■ Exercise passage:
╔══

Carrie R. Burton Overton (July 20, 1888 – December 1975) was an American musician and stenographer. She was the first Black woman to enroll and study at the University of Wyoming, beginning in 1903.

==Early life and education==
Carrie Burton was born in Wyoming Territory and raised in Laramie, the daughter of John R. Burton and Catherine Burton Price. Her stepfather Thomas Price was a former Buffalo Soldier. She had an older half-brother, Benny, who drowned when Carrie was 12 years old.

Carrie Burton was the first Black female student to enroll at the University of Wyoming, in 1903, when she was fifteen years old. She earned a stenography certificate and studied piano. She attended Howard University beginning in 1908, with financial help from Jane Ivinson, a white philanthropist who organized a benefit concert for Burton. She earned a music diploma at Howard in 1913, and pursued further studies at the Juilliard School, where she earned a diploma in 1941. She earned a bachelor's degree in 1947 and a master's degree in 1948, both from Columbia University.
==Career==
Overton worked as an administrative assistant at Howard University, In 1918, with support from the NAACP, she was offered a stenographer job at the U.S. Department of Agriculture, after a similar position at the Council of National Defense was offered, then withdrawn because of her race. She was a secretary who worked for Mary White Ovington of the NAACP, Julian D. Rainey at the Democratic National Committee, and John Haynes Holmes, pastor of the Community Church of New York. She was a member of the Business and Professional Women's Club of New York City, and of the Howard University Club of New York.

╚══

■ Input data:

╔══

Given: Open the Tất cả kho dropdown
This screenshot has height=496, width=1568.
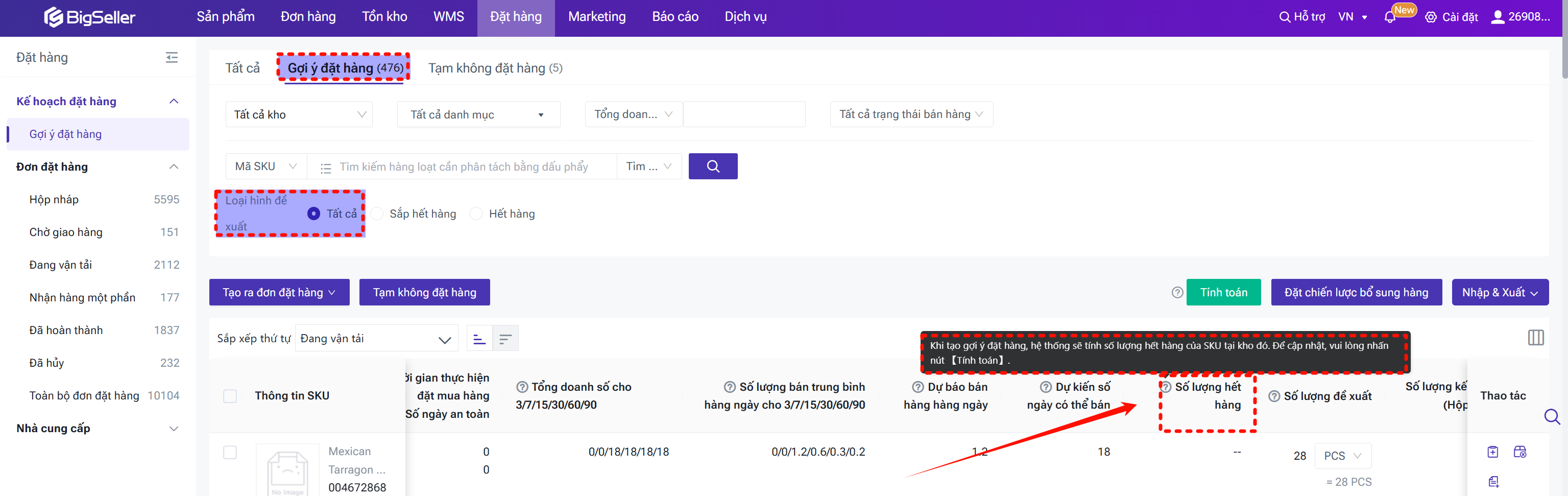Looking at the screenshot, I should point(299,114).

╚══
╔══

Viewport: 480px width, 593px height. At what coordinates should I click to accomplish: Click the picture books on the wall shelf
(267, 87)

╚══
╔══

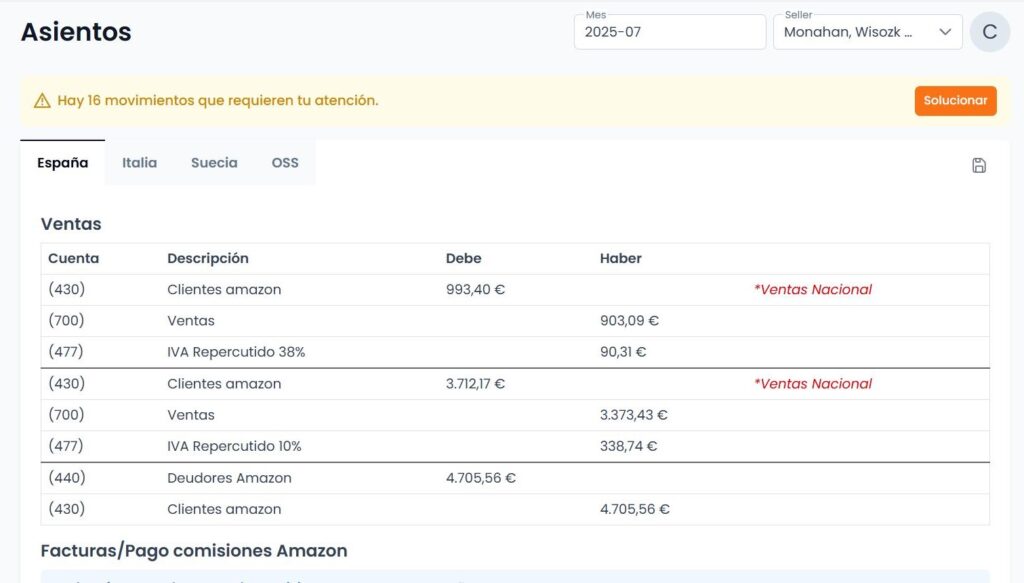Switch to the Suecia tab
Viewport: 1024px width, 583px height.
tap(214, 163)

╚══

■ What to do:
a – In the biographical passage about Carrie Burton Overton, who organized a benefit concert to help pay for her studies at Howard University?
b – Carry on the biographical passage about Carrie Burton Overton from the point where it stops.

■ Written answers:
a – Jane Ivinson, a white philanthropist, organized the benefit concert.

b –
Overton also played piano in New York clubs. In 1927, she gave a piano recital and New York's Landay Hall. "Never has the writer heard a pianist of the Negro race offer the public a more dignified and enjoyable program," commented a reviewer in Musical Courier. "The young woman played from memory with poetic appreciation, much brilliancy and intellectual understanding." In 1931, she performed at a concert organized by Alma Vessels John for the Harlem Students' Association. In 1934, she played "a program of Russian music" at the Treble Clef Club in Washington, D.C. She composed an original musical work, now lost, which was performed at the Juilliard School in 1940.

==Personal life==
Carrie Burton married a fellow Howard University alumnus, educator George W. B. Overton, in 1913. She died in 1975, at the age of 87, in New York City. Overton's papers and photographs are in the Archives of Labor History at Wayne State University.